The WAC at Pragati Maidan will host six sessions of the meet to be attended by close to 200 healers including tribal practitioners on November 6 and 7 at the sprawling venue on Mathura Road. To be inaugurated by Union Tribal Affairs Minister Jual Oram, the deliberations will lend traditional health practitioners from across India and varied branches of medicine a chance to also share and exchange their knowledge and skills with the international and national participants, according to organisers.
The World Ayurveda Foundation (WAF), which is hosting the four-day event in collaboration with Department of AYUSH under the Union Ministry of Health and Family Welfare besides the Delhi Government, said the WAC would thus proclaim to the international and national stakeholders that India’s policy developments on traditional medicines are in line with one of the eight components of Primary Health care (Alma Ata Declaration 1978 of WHO).

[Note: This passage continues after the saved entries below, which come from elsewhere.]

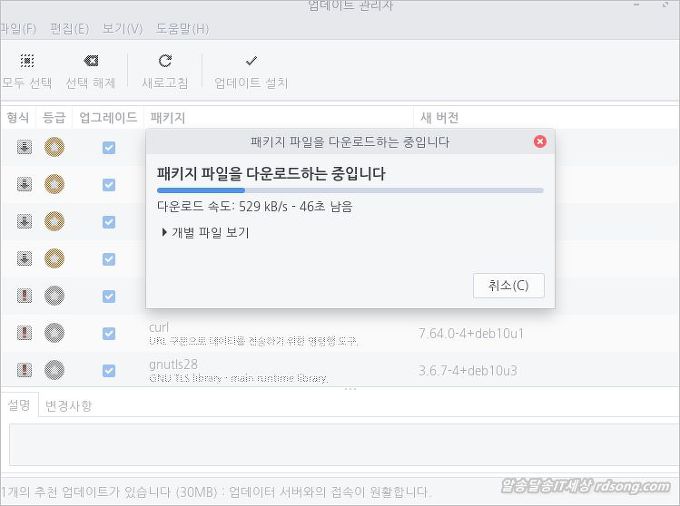
Task: Uncheck the upgrade checkbox for curl
Action: (109, 333)
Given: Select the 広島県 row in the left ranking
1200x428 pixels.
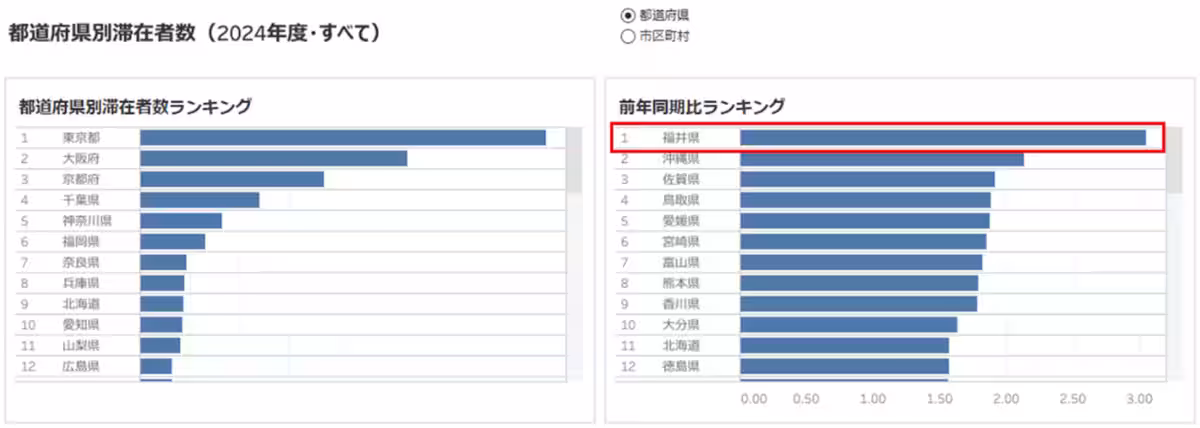Looking at the screenshot, I should pyautogui.click(x=81, y=366).
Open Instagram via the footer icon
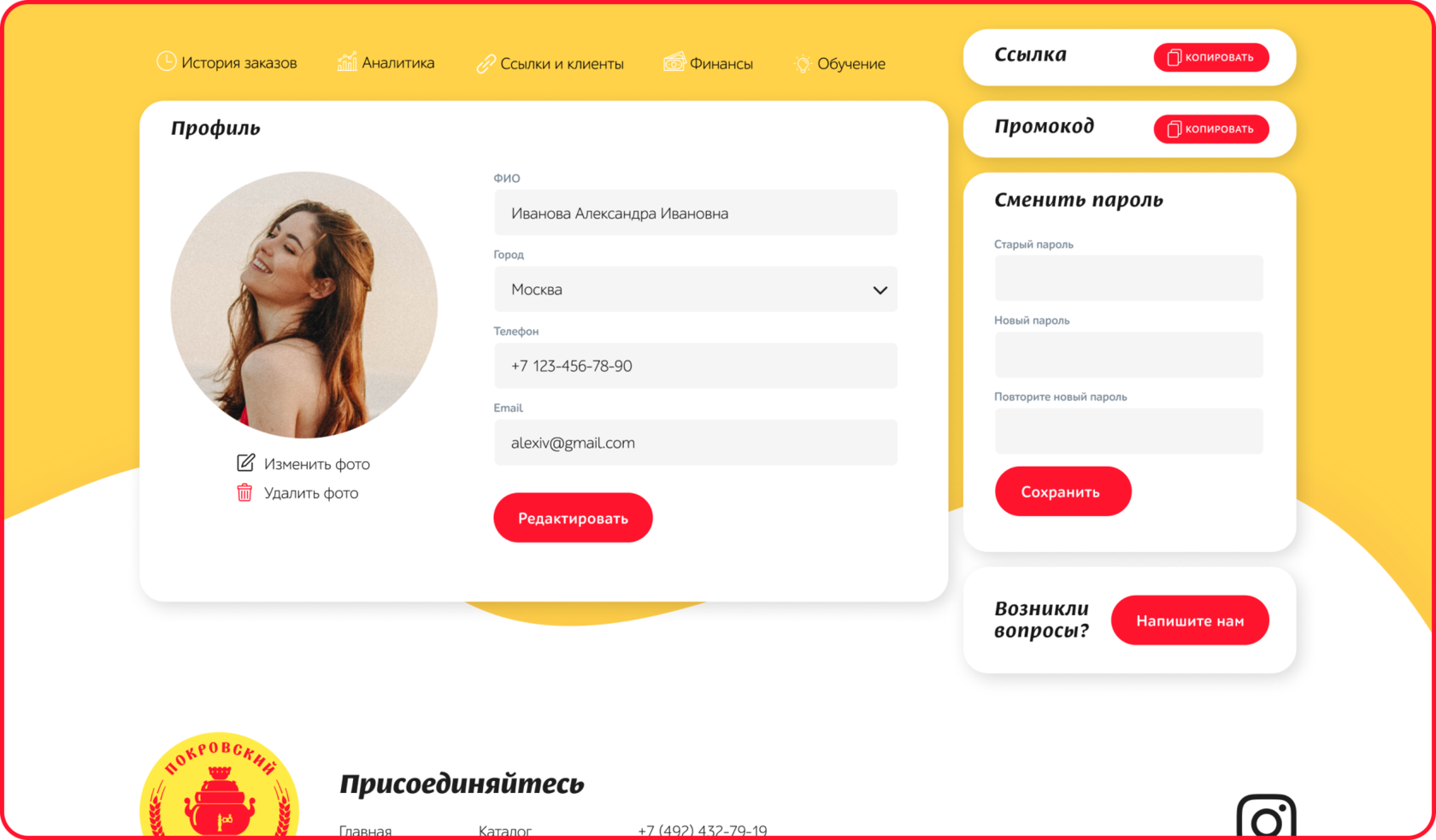 [1266, 818]
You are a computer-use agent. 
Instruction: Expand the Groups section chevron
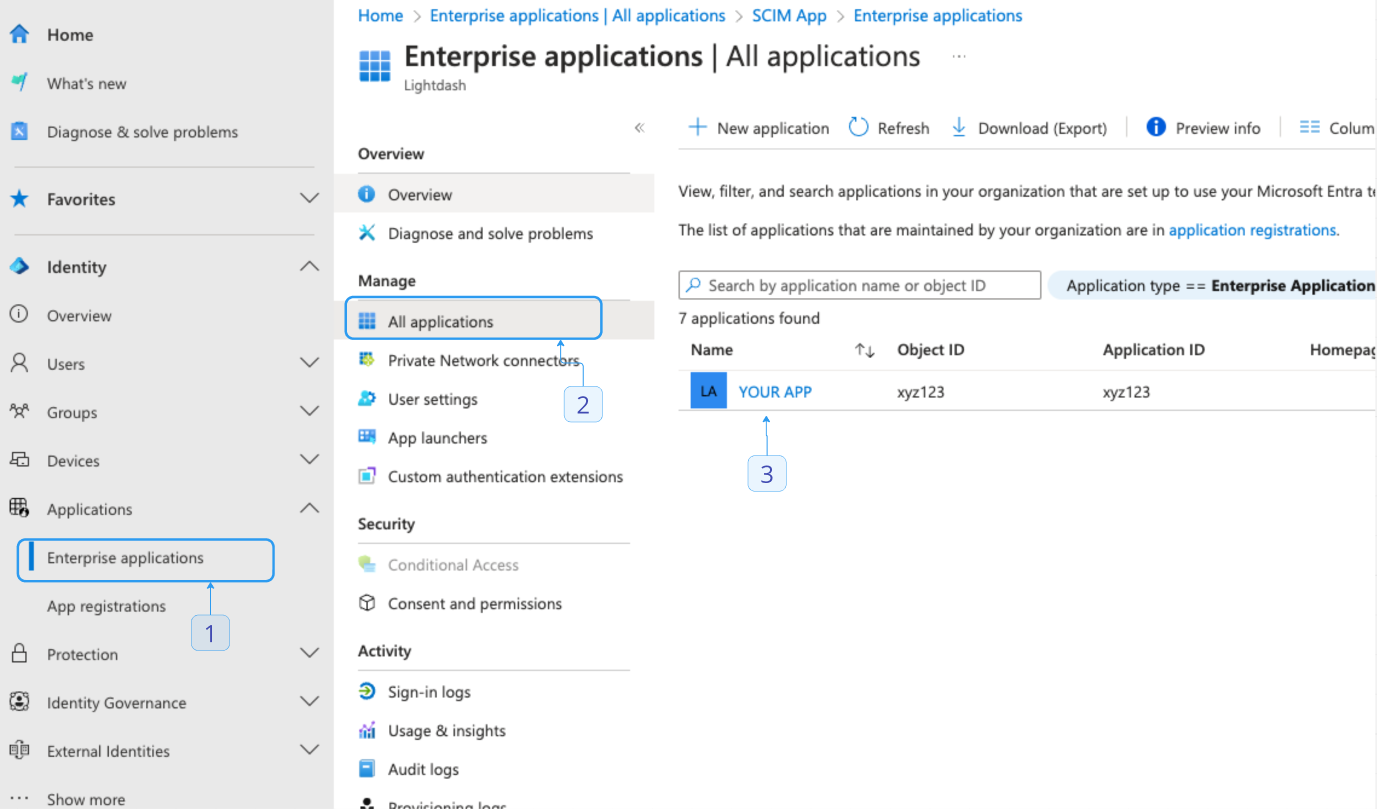click(x=310, y=411)
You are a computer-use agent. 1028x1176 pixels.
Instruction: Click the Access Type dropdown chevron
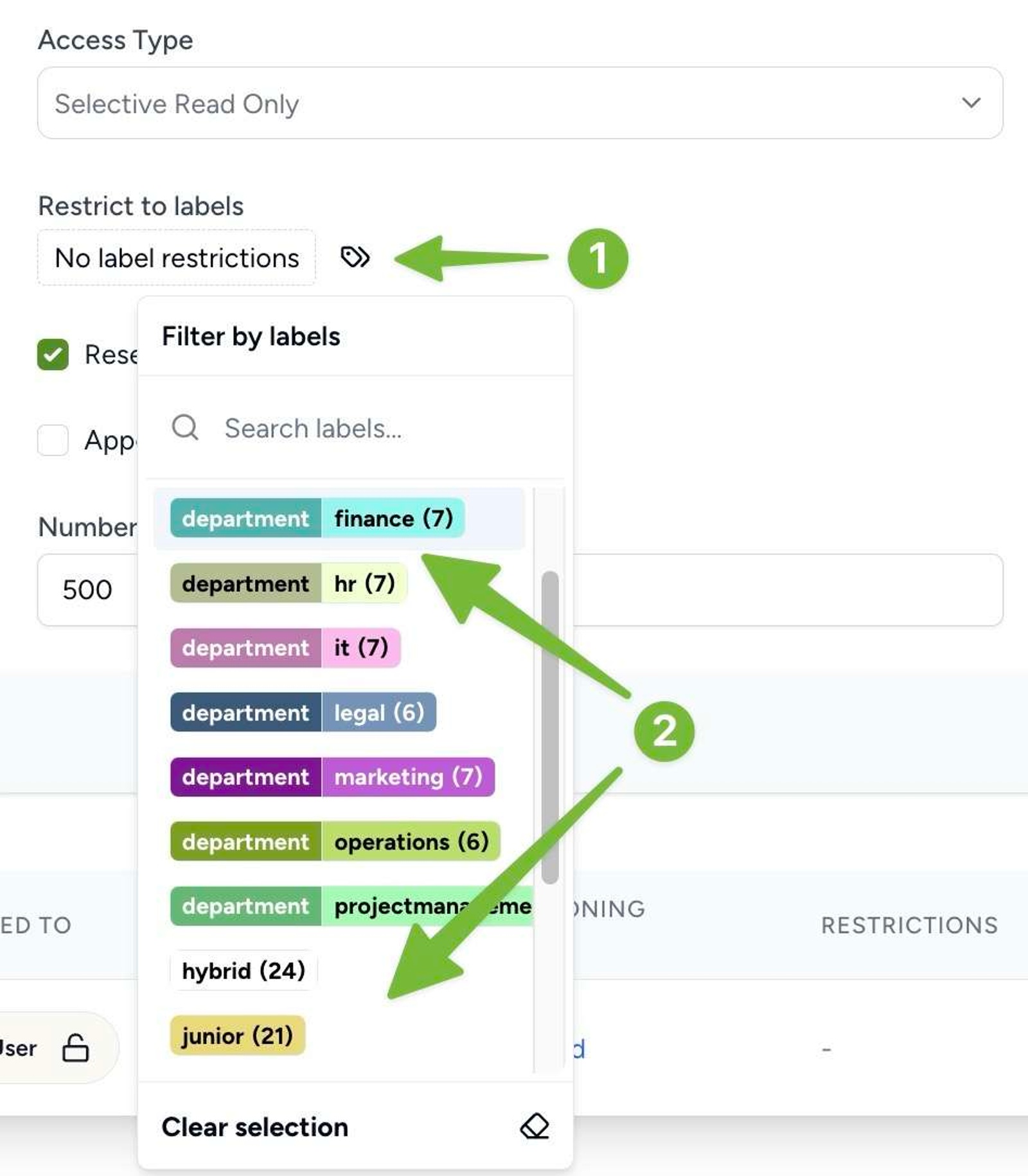971,103
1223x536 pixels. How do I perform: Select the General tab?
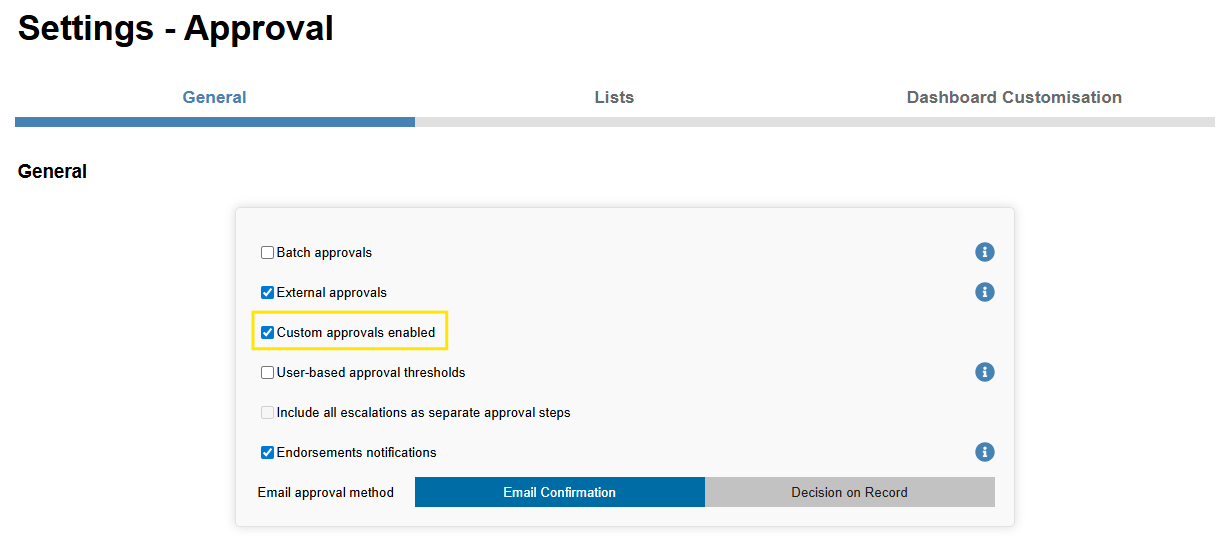click(214, 97)
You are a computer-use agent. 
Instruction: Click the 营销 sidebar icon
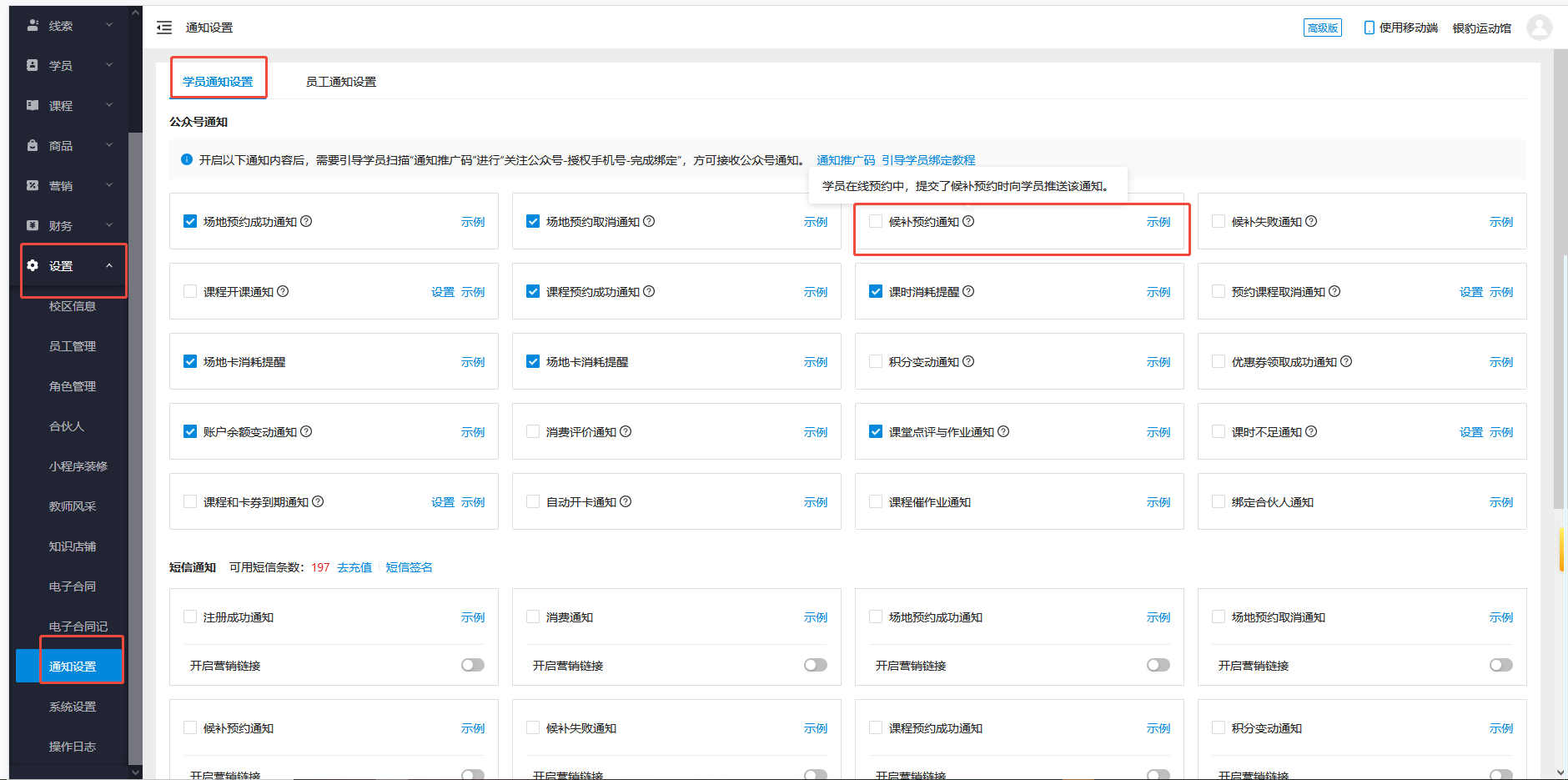tap(33, 185)
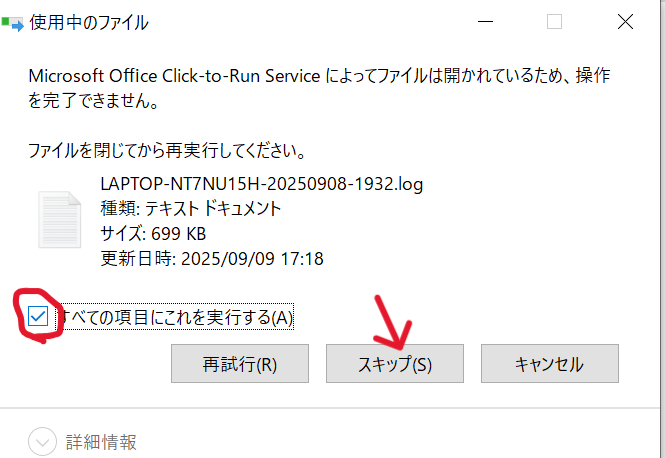Viewport: 665px width, 458px height.
Task: Skip the file with スキップ(S)
Action: [x=394, y=363]
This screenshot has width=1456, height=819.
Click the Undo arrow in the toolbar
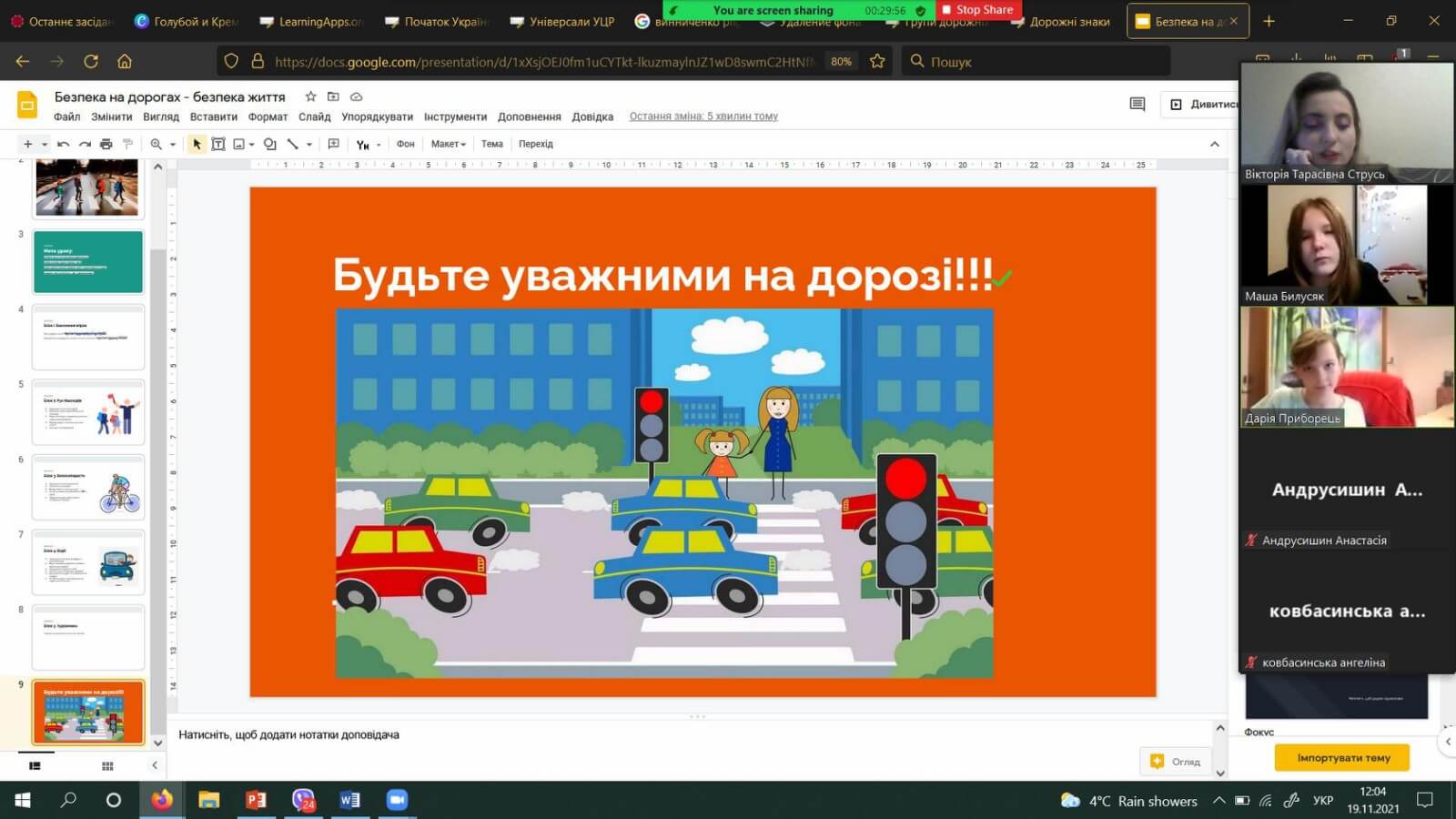(63, 144)
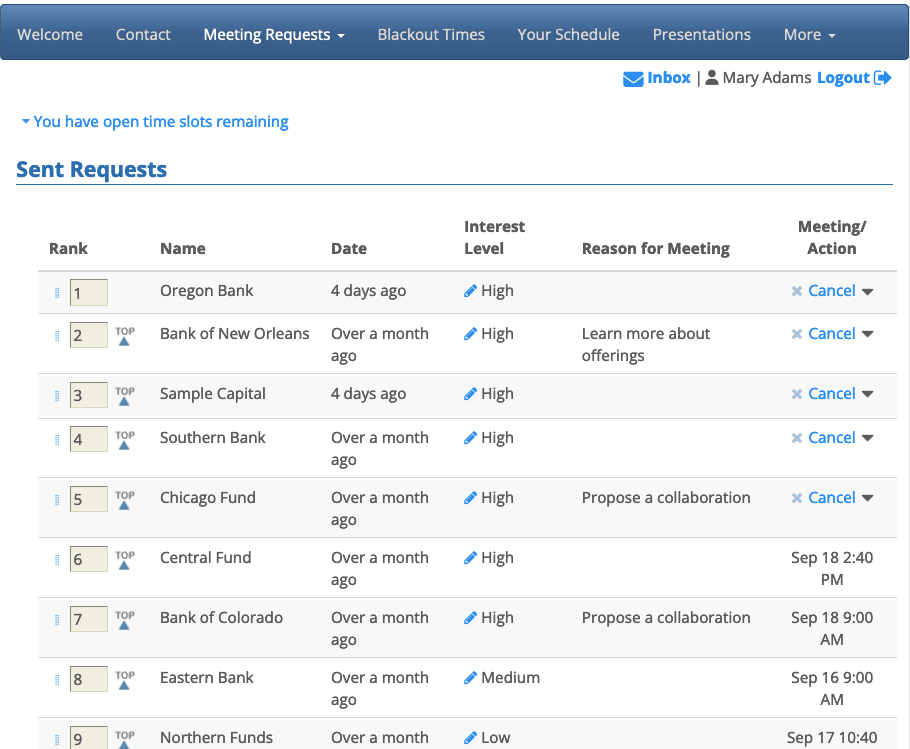Click pencil icon to edit Oregon Bank interest

[470, 291]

“It is also important that different Indian systems of medicine need to work in tandem with the local health practitioners. This will ensure that healthcare becomes accessible and affordable to every citizen of our country,” pointed out WAF Secretary-general A Jayakumar
The observations and inferences expected out of the healers’ meet slated to see 15-plus oral presentations would subsequently be placed before the union government to facilitate proposed amendments on its national health policy that would give traditional systems their due, WAC organisers said today.
Mr Jayakumar noted that the upcoming healers meet will be a watershed event, considering that India has more than one million traditional health practitioners across its villages. “Their expertise ranges from treating simplest fever to complex problems such as bone fractures or poisonous bites,” he said.
The healers meet, where TDU Vice-Chancellor Darshan Shankar will deliver the keynote address at the inaugural session, will have two of its four sessions open for the public. The areas of medicine to be discussed would include eye-care, uterus prolapse, kidney stones, asthma, herpes, bone-setting, paediatrics and varma chikitsa, besides ethno-veterinary science.